Sur la demande de dommages-intérêts de la SA Le Crédit Lyonnais :
La banque sollicite une somme de 10 000 euros de dommages-intérêts au titre du préjudice moral que lui aurait causé l’action de M. [X]. Conformément à l’article 954 du code de procédure civile, il n’y a pas lieu de statuer sur ce chef de demande dont les moyens ne sont pas exposés.
Sur les demandes annexes :
L’équité justifie la condamnation de M. [X] à payer la somme de 2 000 euros à la SA Le Crédit Lyonnais au titre de l’article 700 du code de procédure civile.

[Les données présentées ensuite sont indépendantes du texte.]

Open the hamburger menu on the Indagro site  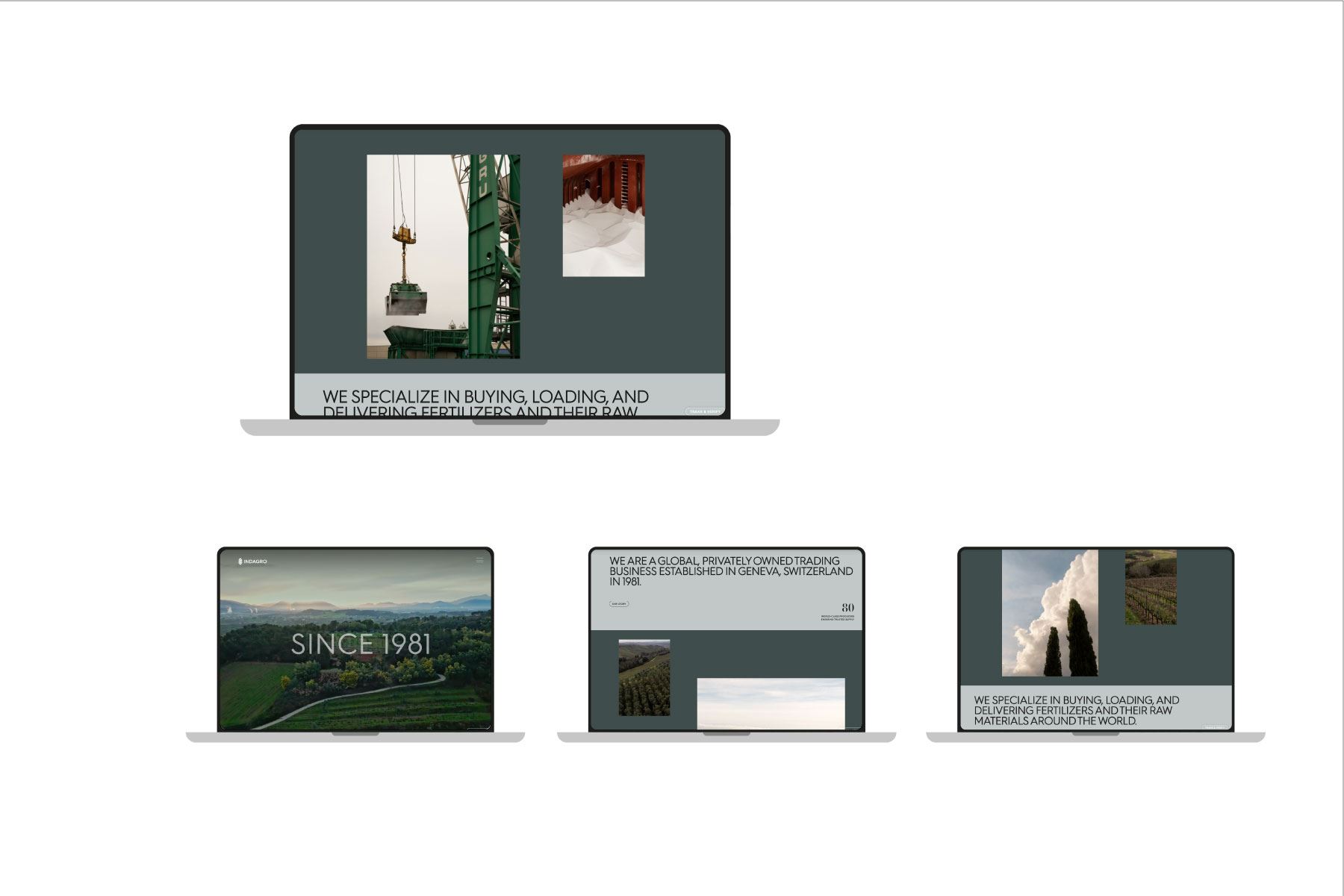(479, 561)
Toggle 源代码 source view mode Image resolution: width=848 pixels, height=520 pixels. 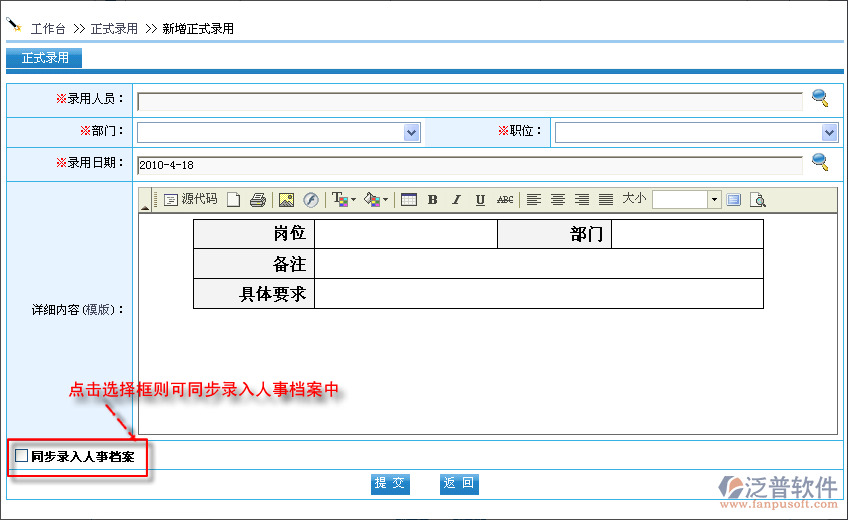pyautogui.click(x=190, y=200)
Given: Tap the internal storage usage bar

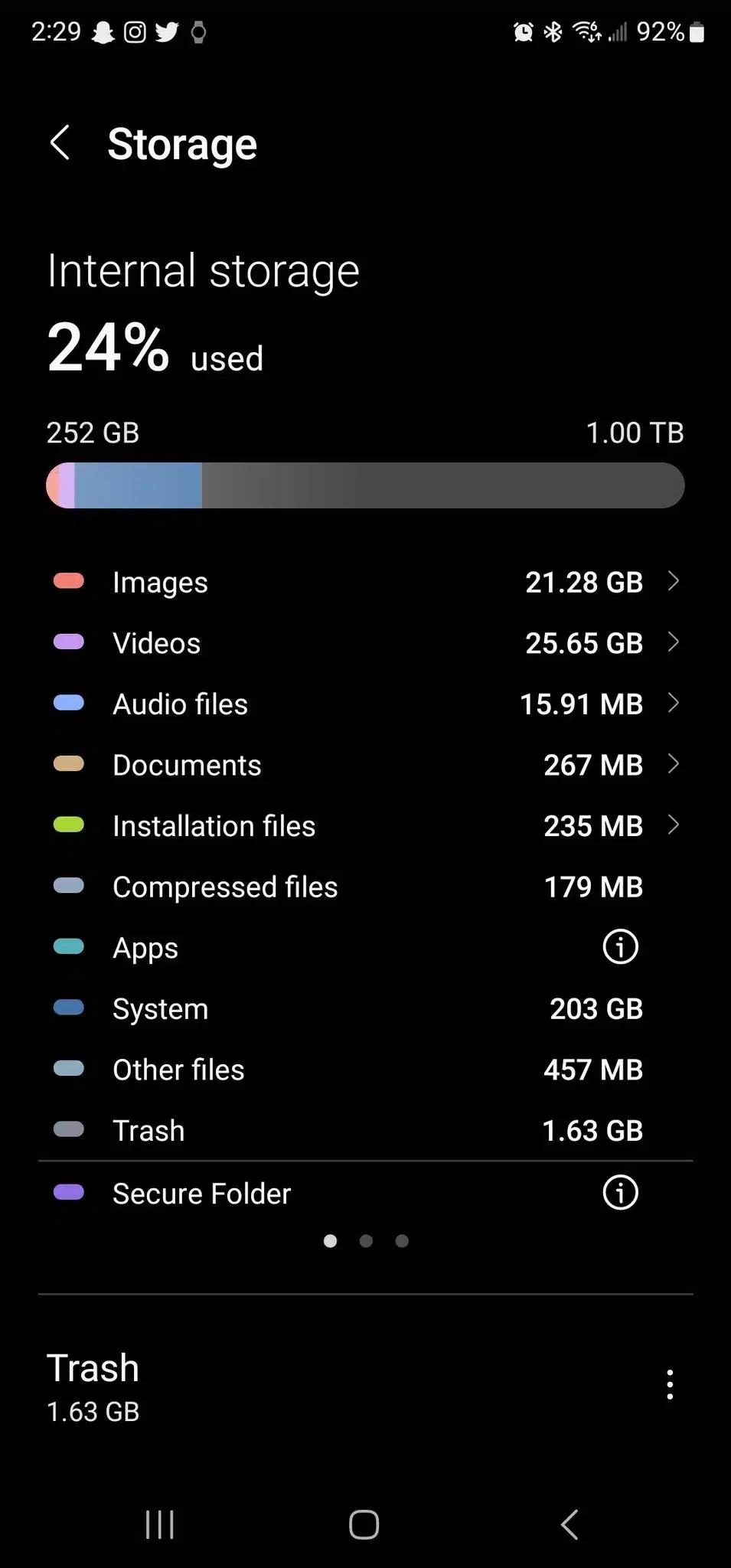Looking at the screenshot, I should (365, 485).
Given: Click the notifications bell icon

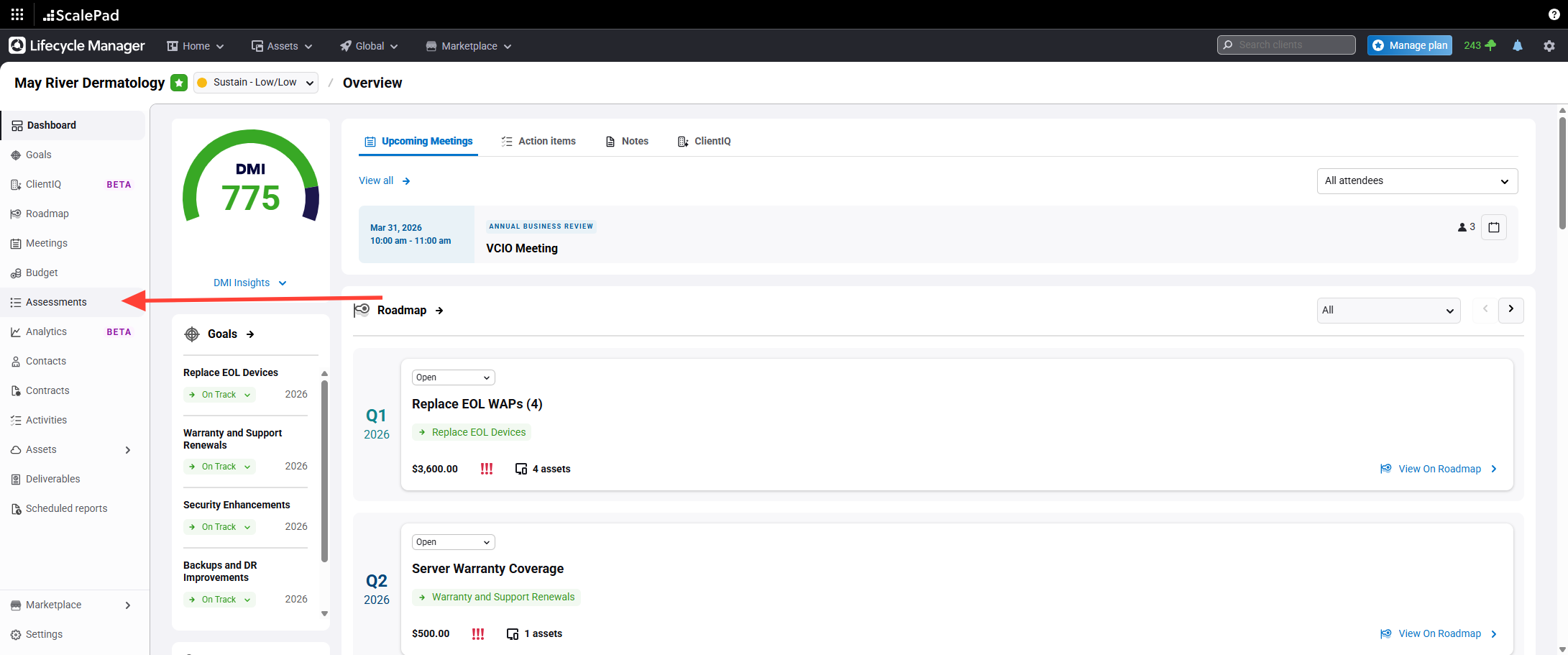Looking at the screenshot, I should [x=1517, y=45].
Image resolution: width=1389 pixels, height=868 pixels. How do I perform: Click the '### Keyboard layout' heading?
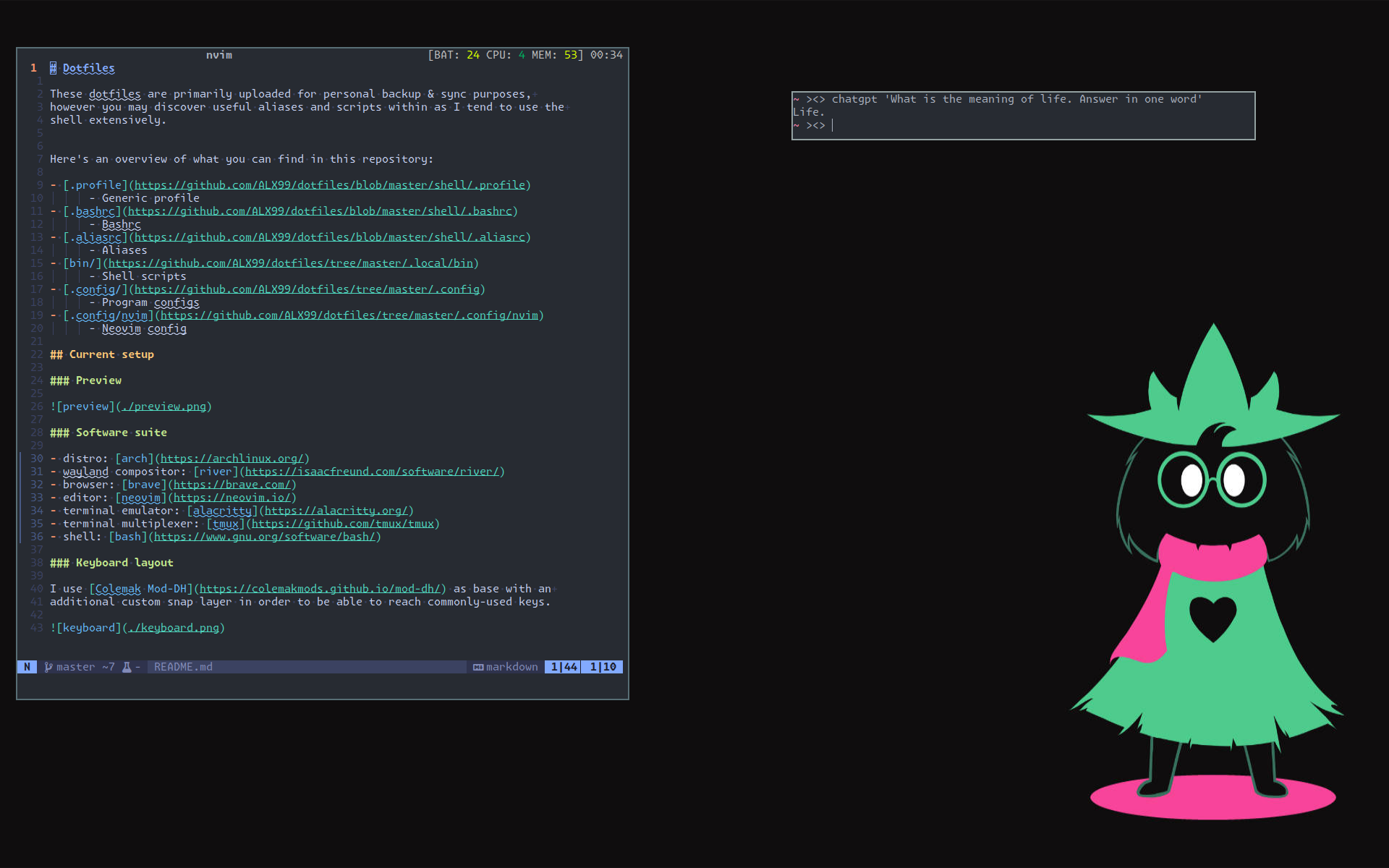point(111,563)
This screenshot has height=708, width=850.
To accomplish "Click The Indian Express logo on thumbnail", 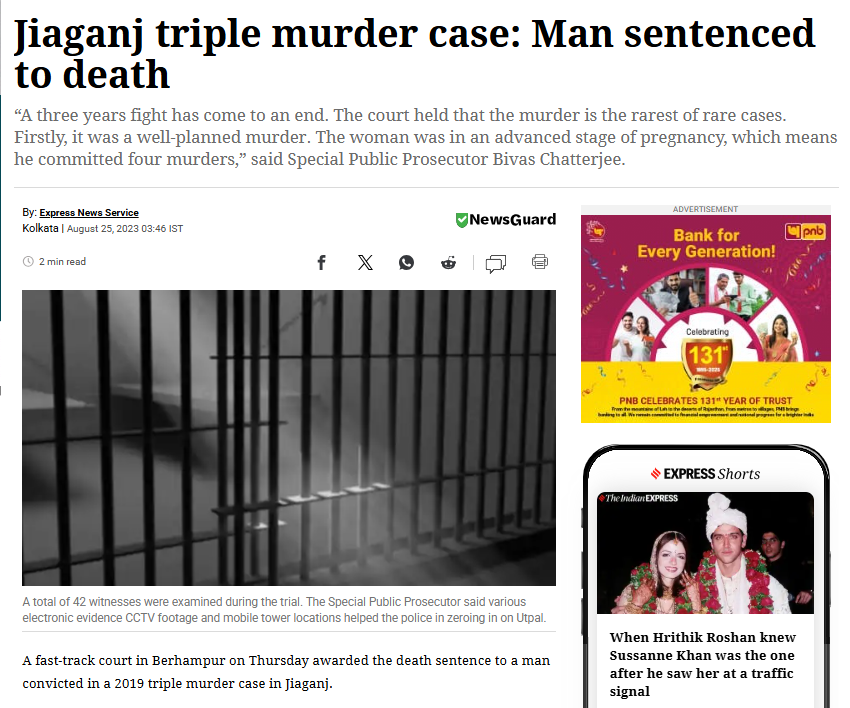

Conformément à l’article 696 du code de procédure civile, M. [X] est condamné aux dépens de première instance et d’appel.
PAR CES MOTIFS
La Cour,
Confirme le jugement entrepris en toutes ses dispositions soumises à la cour.
Y ajoutant,
Condamne M. [X] à payer la somme de 2 000 euros à la SA Le Crédit Lyonnais au titre de l’article 700 du code de procédure civile.
Condamne M. [X] aux dépens de première instance et d’appel.